Do you remember when the internet started to become part of the general public’s awareness? The jokes, the way people would throw in a emphatic “dot com” suffix to any phrase that was worthy for being tainted with nerd stink. Throughout the 90s there were a growing number of TV ads which made use of the spritely little mouse pointer to indicate, variously, a kind of with-it technical currency and to lend computer literacy to a product or brand.
As it became gradually apparent that the dot com bubble bursting of 2000 was not the end of that horrible digital blight on the cultural landscape as some sneering curmudgeons gleefully declared from the sidelines, the web 2.0 style of snazzy sliding transitions that came with a generation of tenured professional web design further influenced the styling of everyday media. And it wasn’t just the surface design, either. The on-demand rapid turnaround and borderless characteristics of the web set people’s expectations of services offline.
The internet started setting the agenda.
Likewise, as Bitcoin adoption grows, you should expect to see more and more attempts by marketing to cash in on cryptocurrency’s growing reputation, seeming somehow like Bitcoin by copying recognisable surface cues – QR codes, “coins” and “bits” and any adjacent term they can find.
Expect lookalikes and rip-offs. No I don’t mean altcoins. There are already plenty of altcoins and they are, for the most part, just as revolutionary and capable of disrupting the legacy financial system if Bitcoin fails. These impostors are not open-source distributed cryptocurrencies but store credit points systems, loyalty programs, lotteries and contests or, private centralised currencies, or even scams and schemes.
If the price of Bitcoin enters another bubble run, taking it significantly above the previous all time high, we will see a rash of these imitators, following the inevitable flood of gold rush headlines.
Take this example. On a “Weet Bix” cereal box in Australia.
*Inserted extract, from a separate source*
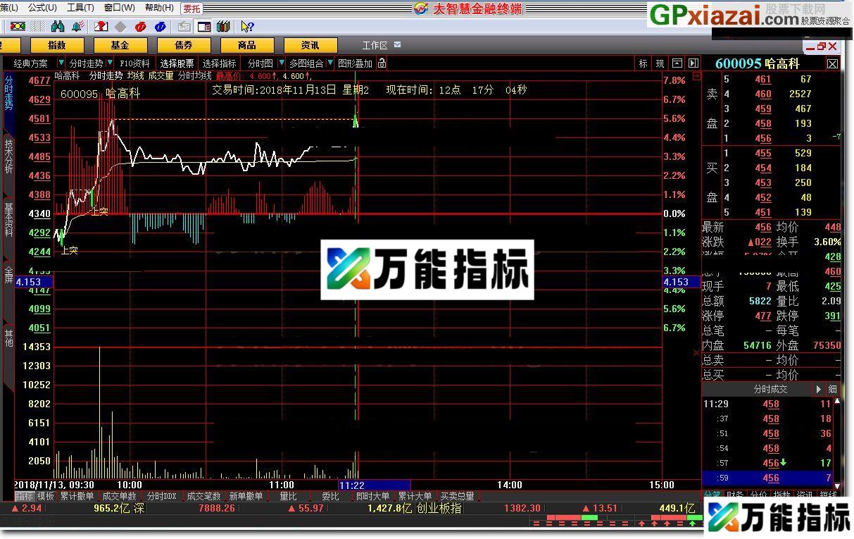Open the 工作区 workspace dropdown
This screenshot has height=539, width=854.
[x=398, y=44]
Note you can “Scan the QR Code every day to collect more Bix”. Never mind that the whole offer had expired well before I bought the box and yes the expiry date of the food is still about a year off. Note that “Bix is like tradeable currency” except for the little detail that you can’t trade it at all – you can only exchange it for “stuff”. It’s basically a cereal box competition trying to look like that bitcoin thing the kids are talking about these days.